*Page text*

*** Block opens ***

Would DosBox benefit from LLVM JIT?

Hello,

First of all, I'd like to point out that I am a newbie in this topic
and this is more of a "would it work?" kind of question. I basically
just came up with a difficult problem and decided to research on it.

I recently tried to run Elder Scrolls: Daggerfall on an ARM netbook
Toshiba AC100 and failed even after turning on the latest patches for
"dynamic recompilation". I took a look at the code and here's what I found:

The relevant macros and functions are defined there:

So basically, it looks like there's code that translates instructions
from x86 to a few other platforms in chunks of 32 opcodes. Since this
code was too slow to me, I asked myself the question "how could it speed
up?" and assumed that perhaps LLVM could optimize it on the fly. So,
here's the question - would it be feasible given the assumptions above?
What I am thinking about is a system that would:

1. Generate LLVM IR code instead of native calls and JIT them on the fly,
2. Apply optimizations that I know from Clang.

I saw this example on pastebin [1] and generating functions on the fly
looks rather straightforward, but I am not sure if it would be as easy
if I wanted to translate machine code from one platform to another. Does
LLVM have or integrate with any libraries that would make this
practical? What would be the main challenges? Keep in mind that I would
welcome even a partial answer.

Cheers,
d33tah

[1] #include "llvm/LLVMContext.h"#include "llvm/Module.h"#include "llvm/Consta - Pastebin.com

A sequence of 32 instruction is not very likely to have many optimisation opportunities that LLVM can take advantage of. You may get a speedup from longer traces, though of course the LLVM JITing time is likely to be longer, so you’d want to make sure that it’s done in a separate thread. If you can get longer traces (and DOSBox has the infrastructure already for invalidating on self-modifying code) then you may be able to get some speedup.

*** Block closes ***

*Source information*
*** Block opens ***

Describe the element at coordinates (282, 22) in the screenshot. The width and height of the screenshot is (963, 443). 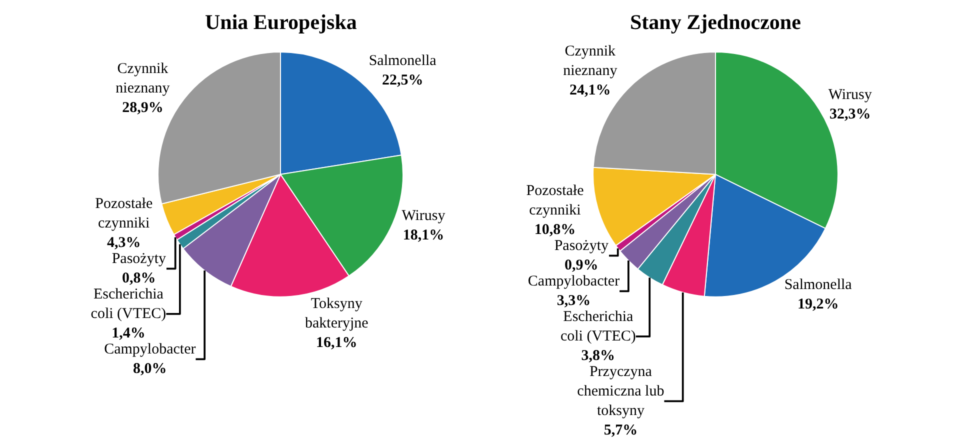
I see `chart-title: Unia Europejska` at that location.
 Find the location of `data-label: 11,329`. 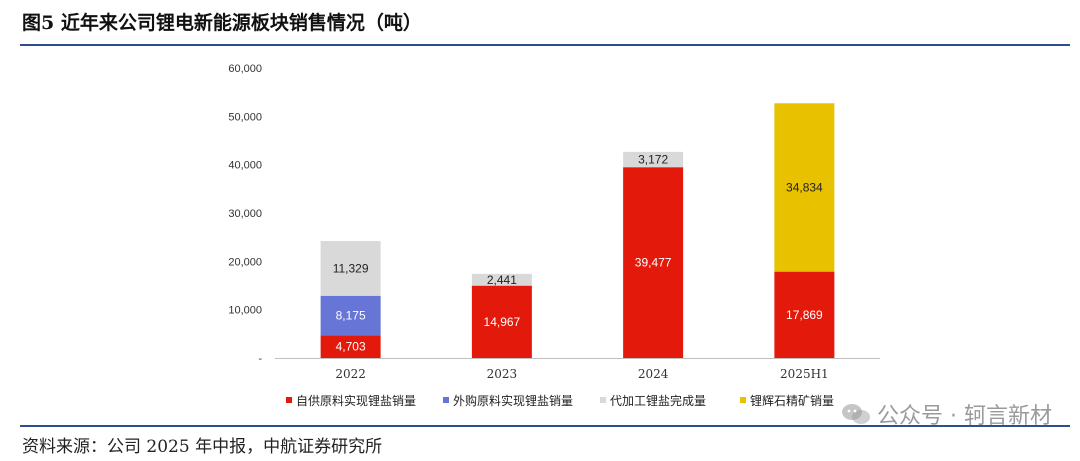

data-label: 11,329 is located at coordinates (351, 268).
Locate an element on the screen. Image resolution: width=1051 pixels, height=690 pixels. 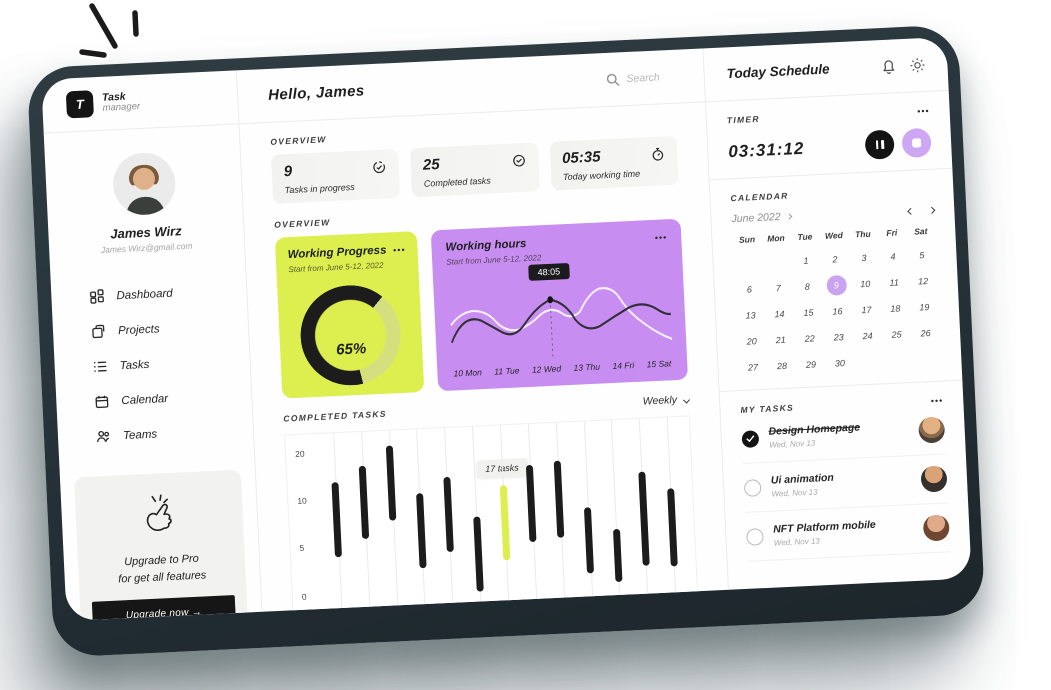
calendar-day: 20 is located at coordinates (752, 342).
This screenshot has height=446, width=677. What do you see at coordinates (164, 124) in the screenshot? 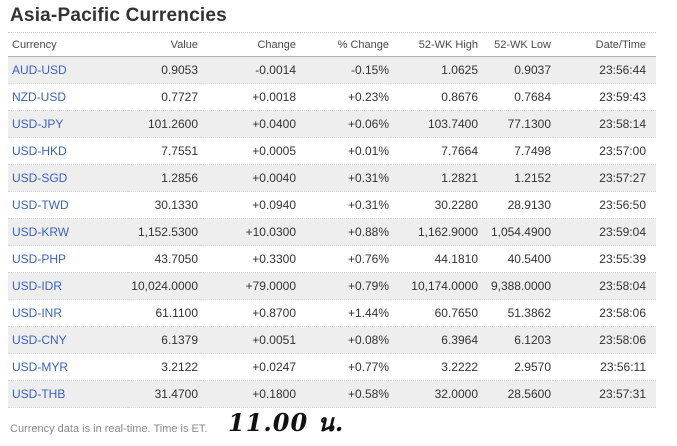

*** Block closes ***

*Set of tasks*
- a) In the DOSBox post, on what device did the writer try to run Elder Scrolls: Daggerfall?
- b) Translate this sentence from the DOSBox post into German: "You may get a speedup from longer traces, though of course the LLVM JITing time is likely to be longer, so you’d want to make sure that it’s done in a separate thread."

*Expected results*
- a) An ARM netbook, the Toshiba AC100.

- b) Mit längeren Traces erzielen Sie möglicherweise eine Beschleunigung, allerdings dauert das JIT-Kompilieren mit LLVM natürlich wahrscheinlich länger, daher sollten Sie sicherstellen, dass es in einem separaten Thread erfolgt.